Notes from Underground by Fyodor Dostoevsky
5.0

Going into this book I had a vague idea that it was about Dostoevsky's time in prison, or being politically persecuted... or something to that nature. I was so surprised that it is totally not about that, and still just as good as I had hoped.

I was completely blown away by the opening discussion on how algorithms will fail to accurately predict human behavior because they will not take into account that humans will act against their better interests out of spite for being called predictable. Take that, The Man! Lol. While I knew that scientific ideas had strong circulation in the 19th century (Frankenstein, etc), I had not thought about how refined the discussion could be, such that 150 years later Dostoevsky's argument is even more relevant now than it was during his time.

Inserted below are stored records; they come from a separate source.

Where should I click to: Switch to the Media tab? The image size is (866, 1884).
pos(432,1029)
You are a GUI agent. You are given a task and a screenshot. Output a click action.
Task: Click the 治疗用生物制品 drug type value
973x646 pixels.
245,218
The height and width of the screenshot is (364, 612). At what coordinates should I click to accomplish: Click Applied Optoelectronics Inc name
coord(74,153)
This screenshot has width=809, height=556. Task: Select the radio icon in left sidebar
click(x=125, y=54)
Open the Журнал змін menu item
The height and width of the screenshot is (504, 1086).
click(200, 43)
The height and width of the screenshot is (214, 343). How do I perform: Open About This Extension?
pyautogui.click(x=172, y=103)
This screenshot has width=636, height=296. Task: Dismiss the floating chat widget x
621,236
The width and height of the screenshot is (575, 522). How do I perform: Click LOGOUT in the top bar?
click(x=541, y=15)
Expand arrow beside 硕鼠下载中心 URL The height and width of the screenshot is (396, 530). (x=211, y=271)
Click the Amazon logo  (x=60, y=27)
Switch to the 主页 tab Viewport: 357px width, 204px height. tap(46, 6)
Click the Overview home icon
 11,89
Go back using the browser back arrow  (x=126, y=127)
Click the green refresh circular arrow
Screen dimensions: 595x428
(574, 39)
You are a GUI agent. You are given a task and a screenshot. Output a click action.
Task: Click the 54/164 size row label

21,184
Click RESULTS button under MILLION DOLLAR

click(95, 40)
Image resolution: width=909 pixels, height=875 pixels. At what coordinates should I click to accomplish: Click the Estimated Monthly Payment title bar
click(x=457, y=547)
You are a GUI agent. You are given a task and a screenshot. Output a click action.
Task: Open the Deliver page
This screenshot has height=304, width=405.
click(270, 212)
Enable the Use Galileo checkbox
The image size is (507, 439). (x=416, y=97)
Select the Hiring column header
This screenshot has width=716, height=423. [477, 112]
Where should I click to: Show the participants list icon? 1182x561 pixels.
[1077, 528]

The second part is a day in the life of the narrator that kind of illustrates the anti-algorithm argument. The narrator is an antihero (he makes a coy meta reference to this at the end of the book): a man who has no friends because he refuses to play along by society's rules and thinks himself more intelligent because of it, who would be pitiable except he is so self-aggrandizing, who recognizes that the source of his mysogyny is his own self-hatred and self-loathing. In other words, the narrator is a portrait of chan internet.

A few days ago I read Max Read's analysis of the new David Fincher movie The Killer (maxread.substack.com/p/david-finchers-new-movie-the-killer) and his article describes the Loser Internet's ideal man, the "sigma male." So that description was fresh in my mind when I was reading Notes from Underground and I found the overlap between the two quite stunning. The Max Read article explains a brief history of the sigma male and how to recognize its characteristics, but if you want to deeply understand the psychology of why trolls reject society and hate women and idealize the sigma male, you will not find a better explanation than in Notes from Underground.

(PS Now that I think about it, I think the audiobook narrator I listened to also narrated Lolita? Interesting juxtaposition.)